If the lines of regreasion of y on x and x on y makes angle `30 ^(@) and 60^(@) ` respectively with positive direction of x - axis the correlation coefficient between x on y is

To solve the problem, we need to find the correlation coefficient between \( x \) and \( y \) given the angles of the lines of regression. ### Step 1: Understand the relationships The lines of regression of \( y \) on \( x \) and \( x \) on \( y \) are represented by their slopes. The slope of the regression line of \( y \) on \( x \) is given by: \[ b_{xy} = \tan(\theta_{xy}) \] where \( \theta_{xy} \) is the angle made by the regression line of \( y \) on \( x \) with the positive direction of the x-axis.
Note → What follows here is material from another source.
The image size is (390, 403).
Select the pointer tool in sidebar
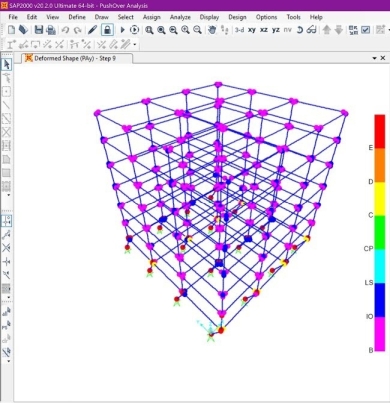tap(6, 64)
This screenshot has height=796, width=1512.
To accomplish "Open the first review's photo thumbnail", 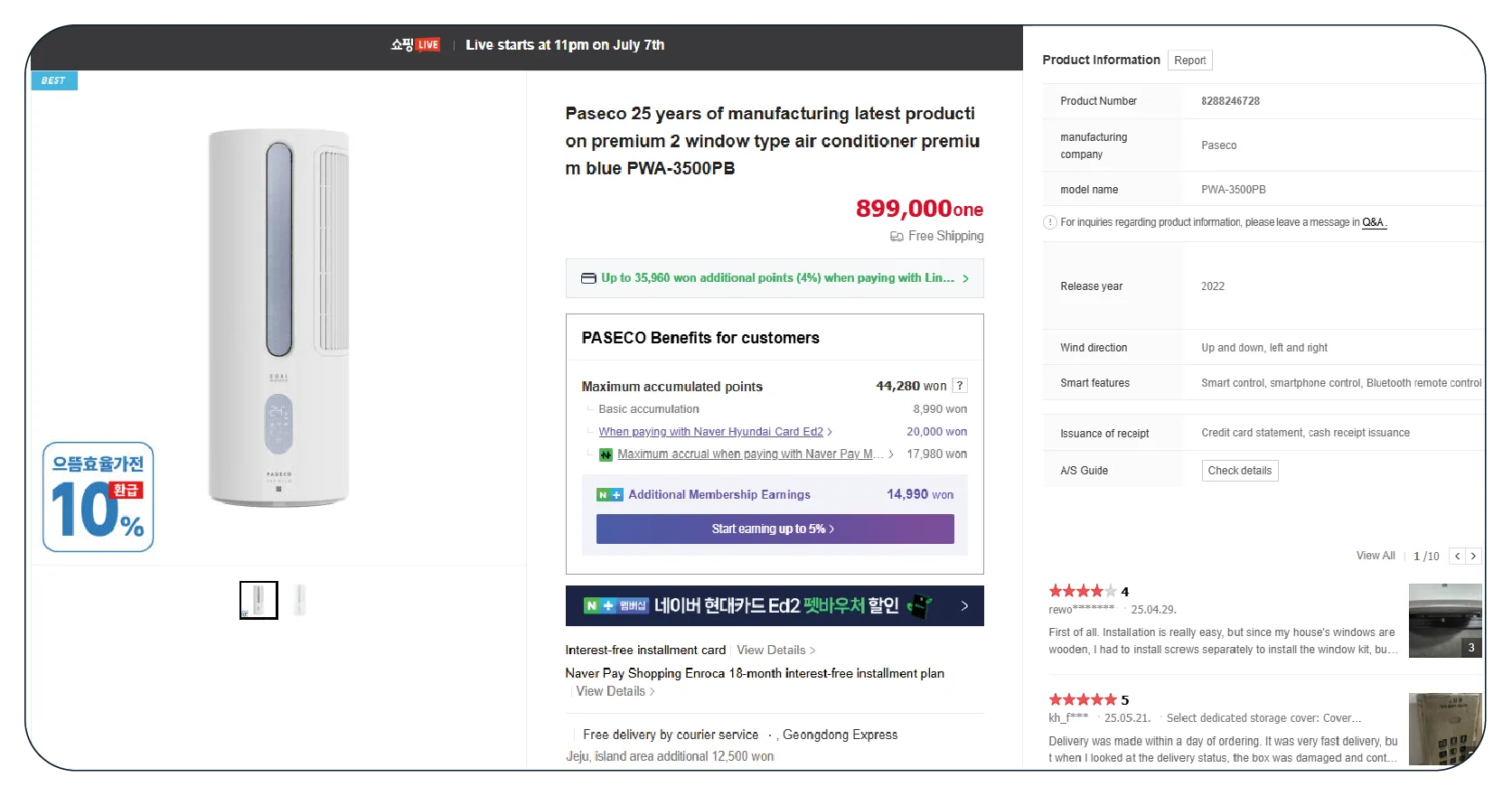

Similarly, the slope of the regression line of \( x \) on \( y \) is given by: \[ b_{yx} = \tan(\theta_{yx}) \] where \( \theta_{yx} \) is the angle made by the regression line of \( x \) on \( y \) with the positive direction of the x-axis. ### Step 2: Calculate the slopes Given: - \( \theta_{xy} = 30^\circ \) - \( \theta_{yx} = 60^\circ \) Now, we calculate the slopes: \[ b_{xy} = \tan(30^\circ) = \frac{1}{\sqrt{3}} \] \[ b_{yx} = \tan(60^\circ) = \sqrt{3} \] ### Step 3: Relationship between slopes and correlation coefficient The relationship between the slopes and the correlation coefficient \( r \) is given by: \[ b_{xy} \cdot b_{yx} = r^2 \] ### Step 4: Substitute the values Substituting the values we found: \[ \left(\frac{1}{\sqrt{3}}\right) \cdot \left(\sqrt{3}\right) = r^2 \] \[ 1 = r^2 \] ### Step 5: Solve for \( r \) Taking the square root of both sides gives: \[ r = \pm 1 \] ### Conclusion The correlation coefficient between \( x \) and \( y \) is \( \pm 1 \).